Keys to the Game: Nebraska at Michigan

Posted on: November 16, 2011 4:35 pm
Edited on: November 16, 2011 4:46 pm
 
Posted by Adam Jacobi

NEBRASKA WILL WIN IF: Its mobile quarterback can curtail his errant throws and open up easy passes with his running ability. Yes, Nebraska has a gifted option quarterback, but that doesn't mean that his passing skills are up to par with... Hang on a second. If this is Nebraska's key, then what's Michigan's...


MICHIGAN WILL WIN IF:
Its mobile quarterback can curtail his errant throws and open up easy passes with his running ability. Glitch! We have a glitch! 


In all seriousness, Taylor Martinez and Denard Robinson aren't that similar as players, and the Nebraska and Michigan offenses are fundamentally dissimilar as well. While Nebraska doesn't run an offense heavy on wishbone or I-formation triple option like the days of yore, it does utilize heavy amounts of read option between Martinez and Rex Burkhead. Martinez is also being trusted to throw the ball more often, and he's been improving in that facet over the last couple weeks.
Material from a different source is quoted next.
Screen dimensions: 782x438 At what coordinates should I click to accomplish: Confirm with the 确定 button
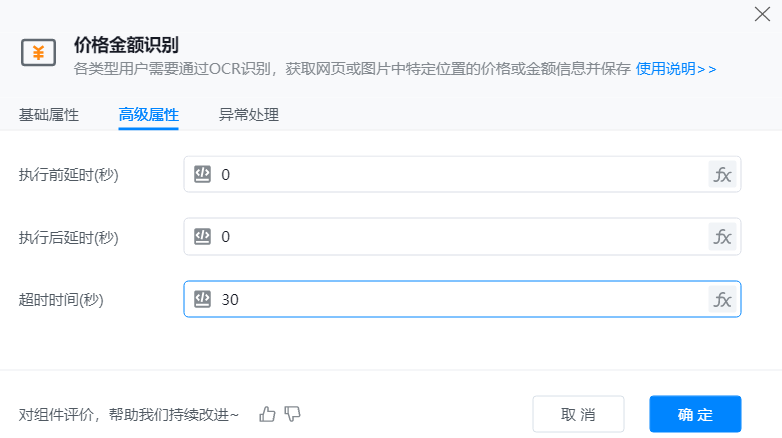coord(695,414)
Still, Martinez is most dangerous as a runner at this point, and if you give him a lane, he'll take it -- and Nebraska's downfield blocking is good enough that Martinez can potentially take that open lane for a score from any point on the field. Thus, the key for the Michigan defense is to get Martinez out of his comfort zone and force him to make split-second decisions to do something with the ball -- a pitch on the option, a check-down in his pass progression, a scramble to the outside when, say, Mike Martin blows up the front of the pocket. Those are situations that turn Martinez into a less effective player, and that's what defensive coordinator Greg Mattison needs to strive for.

On the other sideline, Nebraska's aims on defense should be different. Denard Robinson is a wonderfully gifted improviser with the football, so quite unlike Martinez, Nebraska should make sure Robinson doesn't have to make the split-second decisions. That's what he's good at! No, the lesson defensive coordinator Carl Pelini should have taken from Michigan's losses is that you don't give Robinson the edge; it's all contain, contain, contain, then funnel, funnel, funnel to the middle of the field. Lavonte David needs to have about 30 tackles in this game. 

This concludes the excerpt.